By the mid 90s, popular TVNZ weatherman Jim Hickey had begun presenting things other than fronts and precipitation (e.g. Country Calendar, Shaky Beginnings). In 2000 he got his own series. This first episode of his TV One motoring show sees Marie Azcona report on the controversy surrounding the Model T Ford winning Car of the Century; Mark Leishman gives the lowdown on buying a car at an auction; guest Jim Mora vacuums his Audi; and host Hickey test drives the new Volkswagen with music journo and “old Beetle fan” Dylan Taite.
This episode of current affairs show Close Up offers a fascinating portrait of the early days of New Zealand's foreign exchange market. Reporter Ted Sheehan heads into "the pit" (trading room), and chronicles the working life of a senior forex dealer, 25-year-old accountancy graduate John Key. The "smiling assassin" (and future Prime Minister) is a calm and earnest presence amongst the young cowboys playing for fortunes and Porsches, months before the 1987 sharemarket crash. As Sheehan says, "they're like addicts who eat, breathe and sleep foreign exchange dealing".

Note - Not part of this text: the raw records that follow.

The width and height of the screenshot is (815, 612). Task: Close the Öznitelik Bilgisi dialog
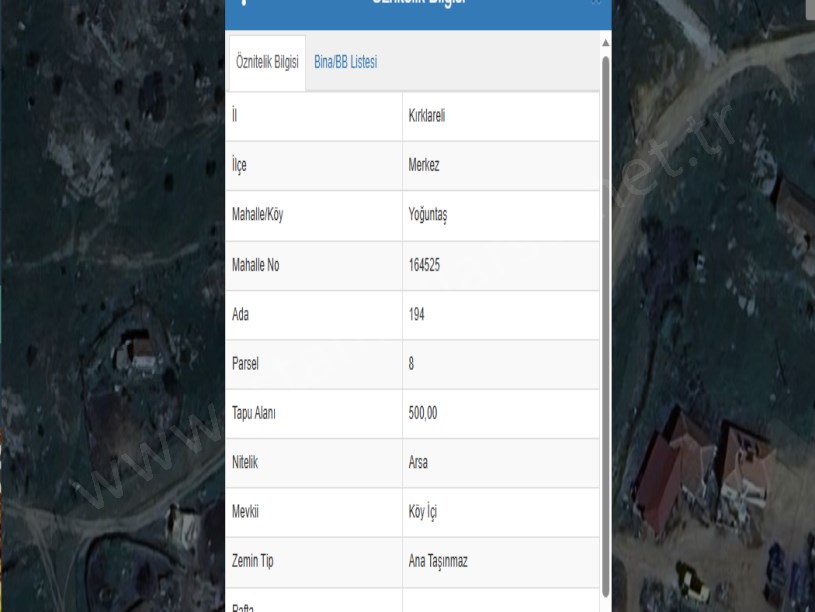pos(597,3)
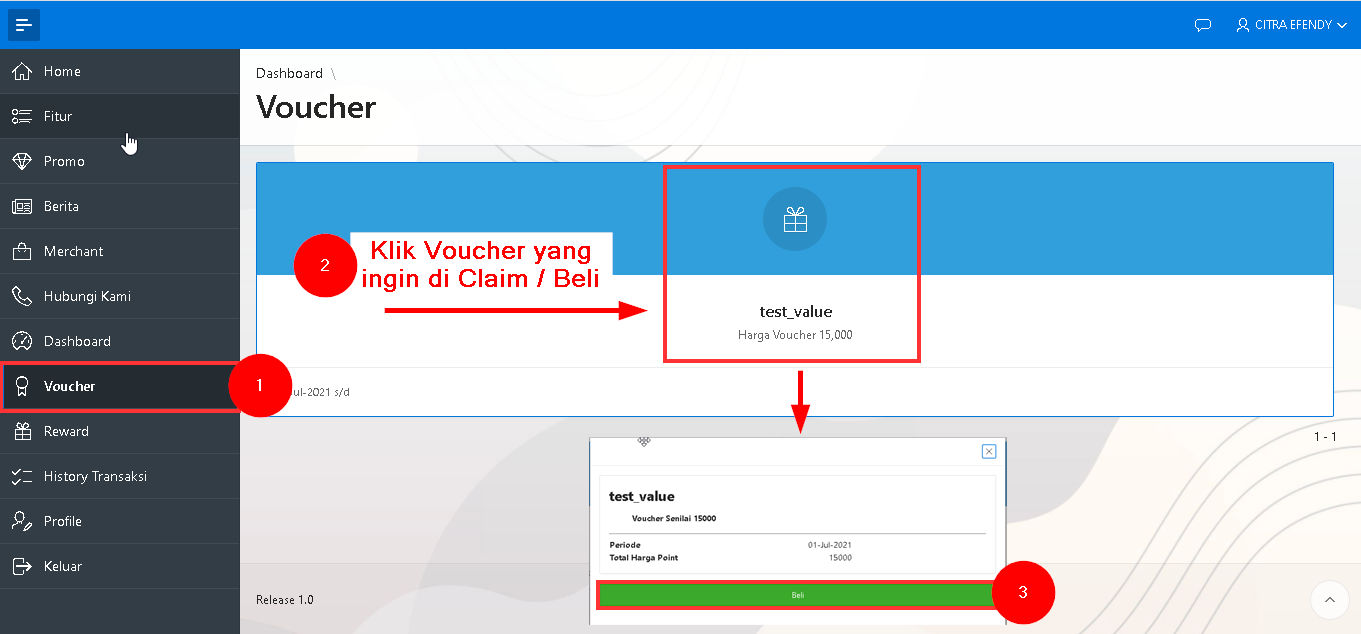Toggle the hamburger navigation menu button
The height and width of the screenshot is (634, 1361).
(x=24, y=25)

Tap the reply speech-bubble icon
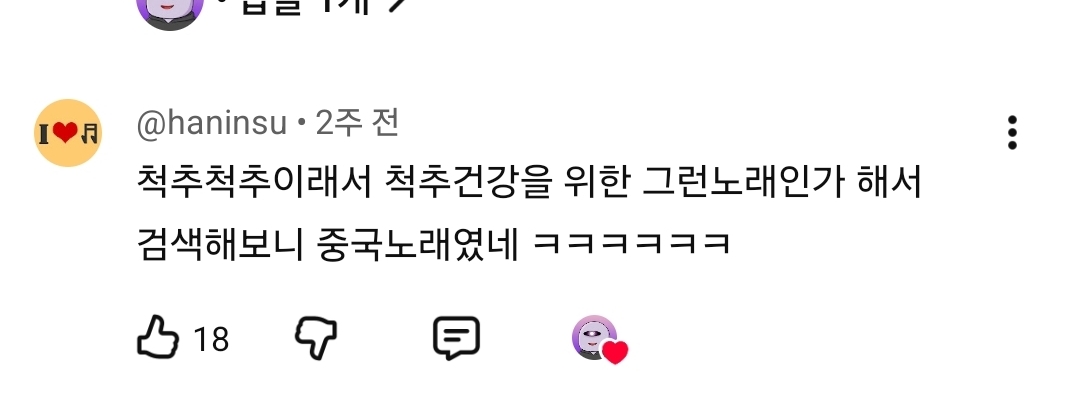456,338
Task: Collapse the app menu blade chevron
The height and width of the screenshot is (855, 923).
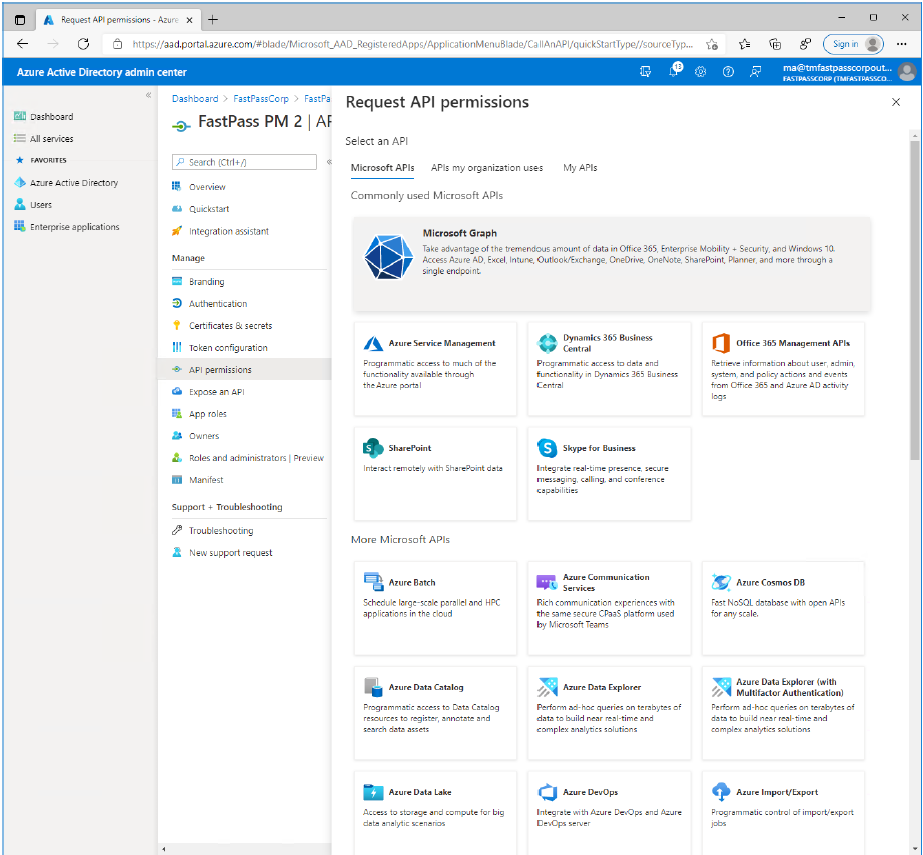Action: point(329,161)
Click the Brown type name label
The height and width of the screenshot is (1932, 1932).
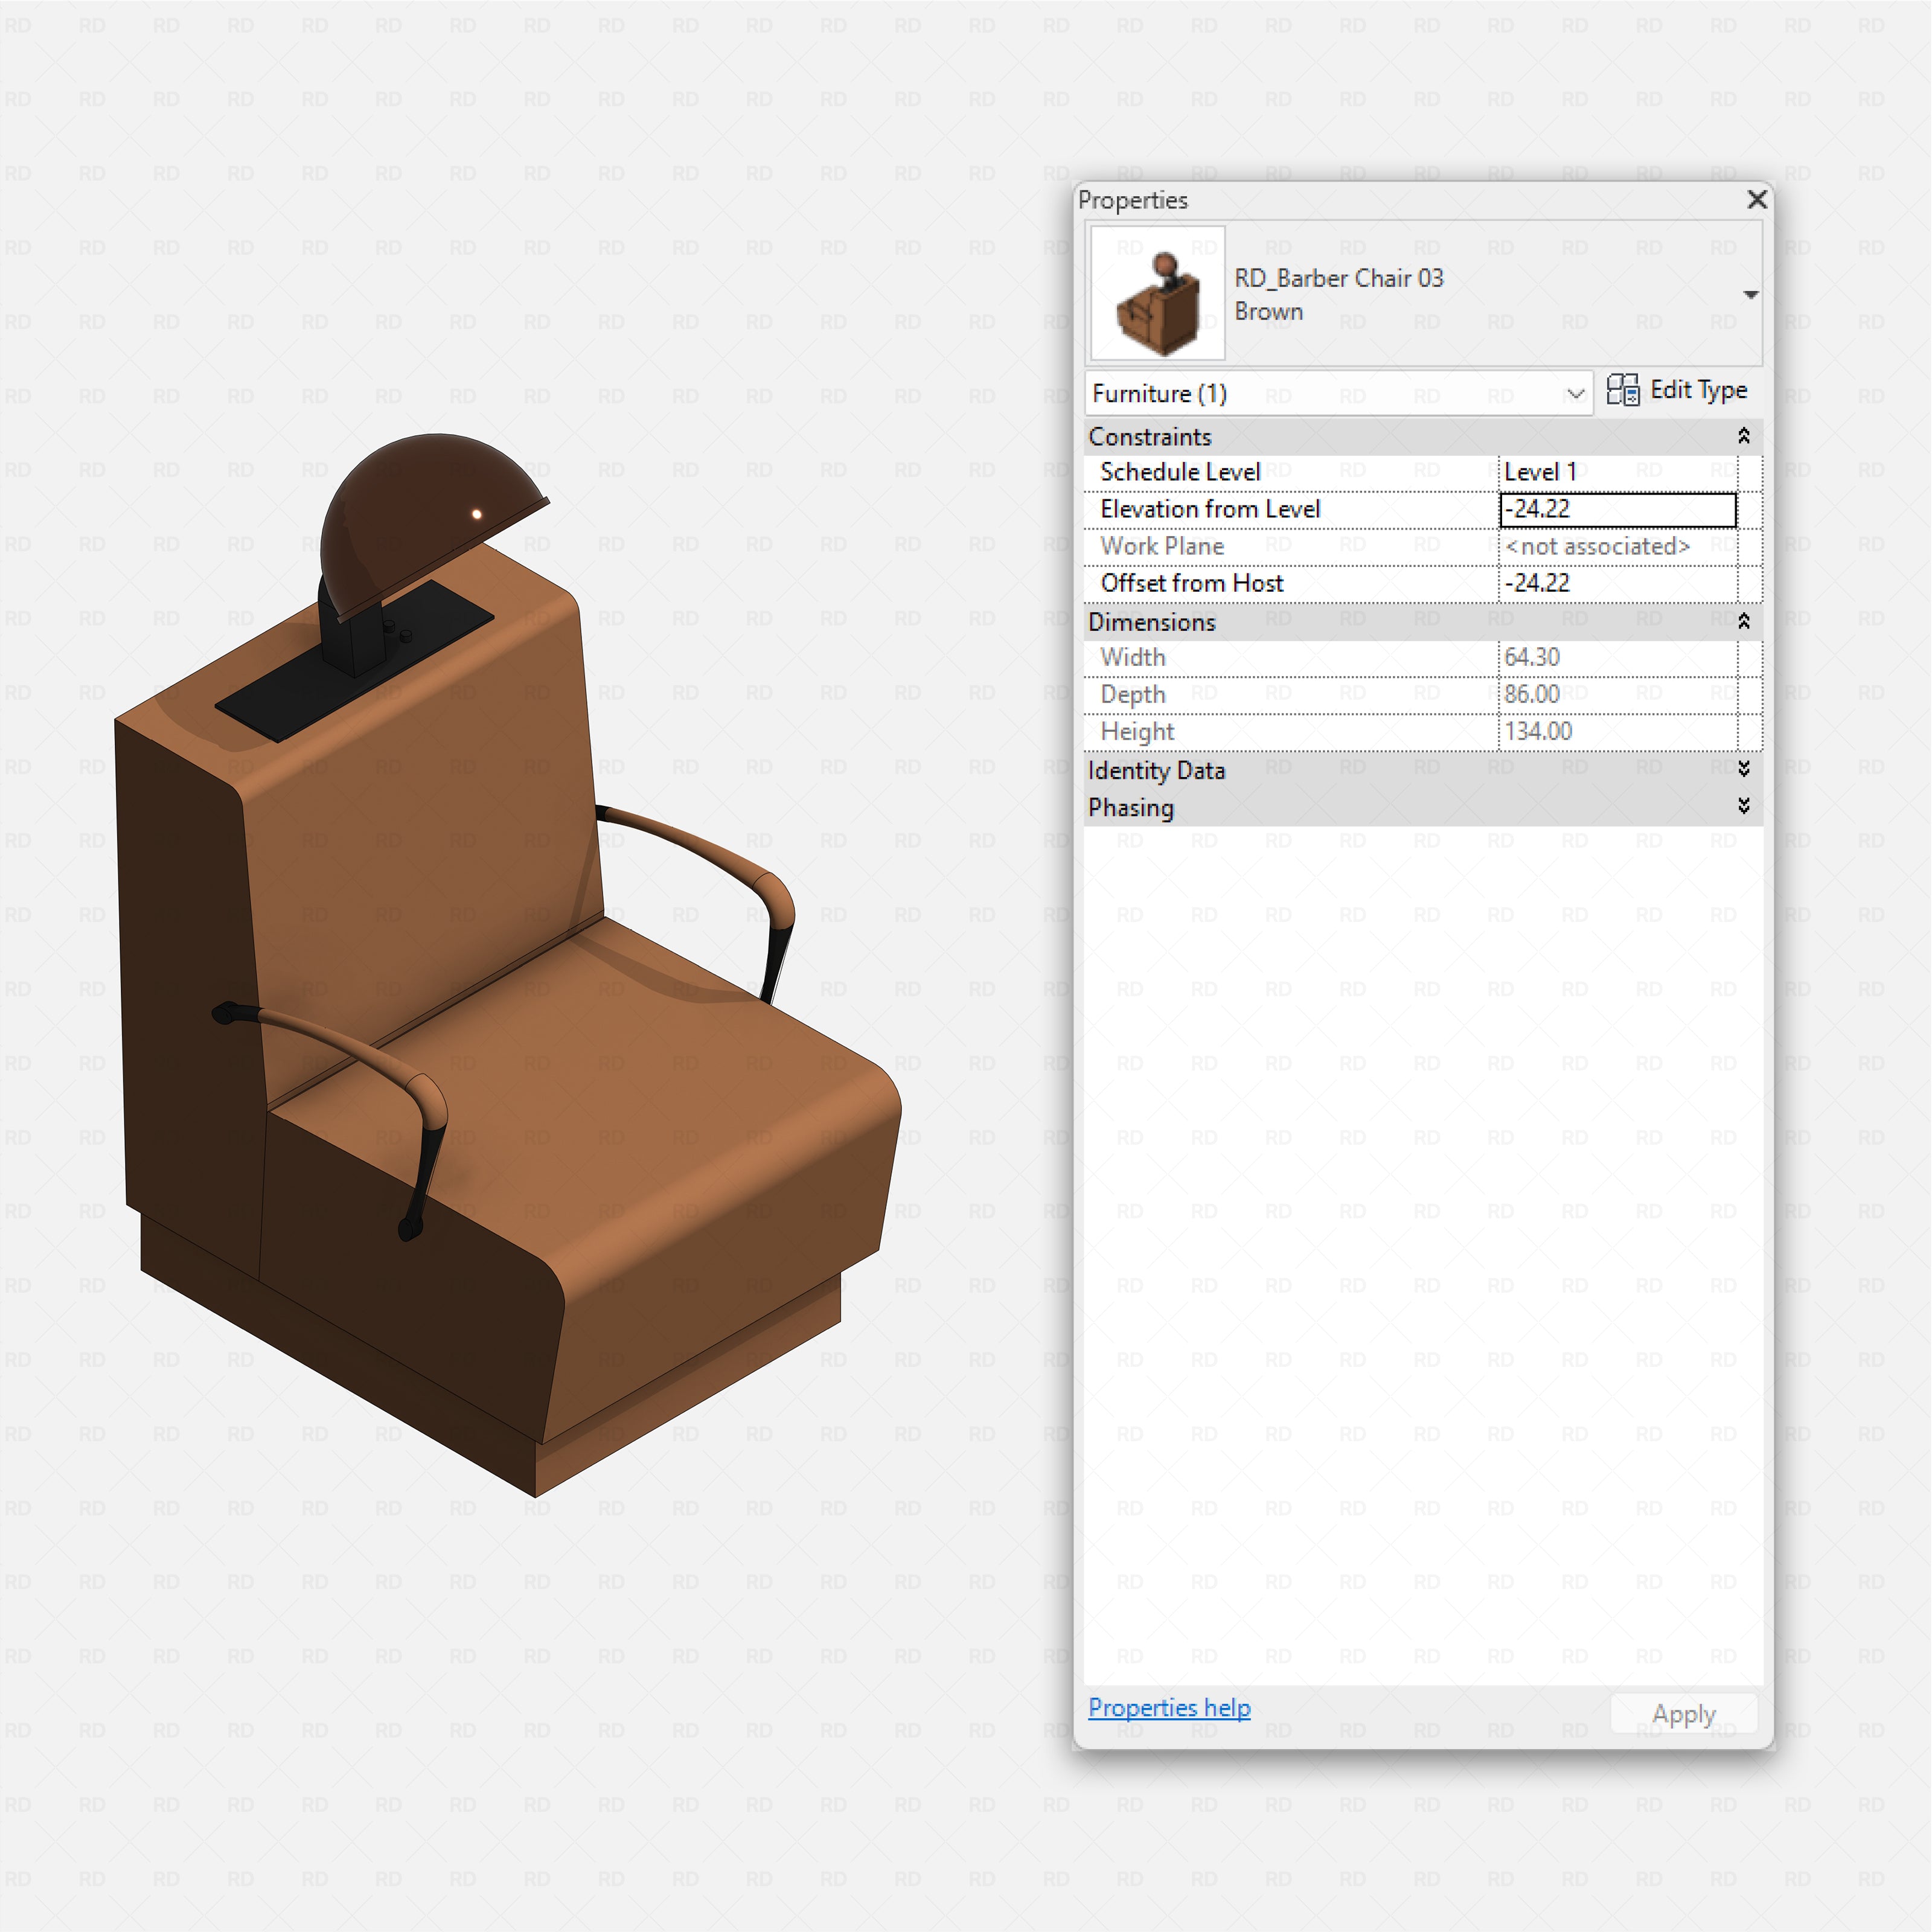1269,311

Marshall Smith was nominated for a Silver Scroll songwriting award in 2004, while he was part of band The New Freedom. Around the same time, he and musician Tom Fox set up Auckland music and sound company The Sound Room, and began composing soundtracks for clients in Aotearoa and overseas. Their work includes documentaries (Hip Hop-eration, NHNZ's Big Pacific), short films, and many commercials (including ads for Coca Cola and Porsche). Smith also co-founded the Screen Composers Guild of New Zealand, presented Lotto draws for three years, and has recorded under the name Marshmellow.
Journalist and prolific author Gordon McLauchlan edited The New Zealand Encyclopedia for a decade. In 1976 his bestseller The Passionless People dissected the Kiwi psyche. In the 1980s McLauchlan presented Sunday morning magazine show Weekend for a six year run, aside from a few months in the United States while hosting series American Pie. In 1987 he was named Best Presenter at the GOFTA Awards. Later he resumed his partnership with Weekend's Kerry Smith on weekday show 5.30 Live. McLauchlan has also written TV columns for The Listener, and set questions for the first two seasons of Sale of the Century.
Chris Bailey has made key creative contributions to a host of significant Kiwi television dramas, from sci fi classic Under the Mountain to Nothing Trivial. In 1998, Bailey, along with producer Chris Hampson and writer Greg McGee, founded production company ScreenWorks. These days he is managing director of South Pacific Pictures.
Neil Roberts discovered that he loved making television programmes while working as a parliamentary journalist. In the mid 1980s he founded independent production company Communicado, whose staff grew to more than 60. Later Roberts oversaw a period of change at Television New Zealand, during a short stint as the organisation's Television Manager. He died of cancer on 8 November 1998.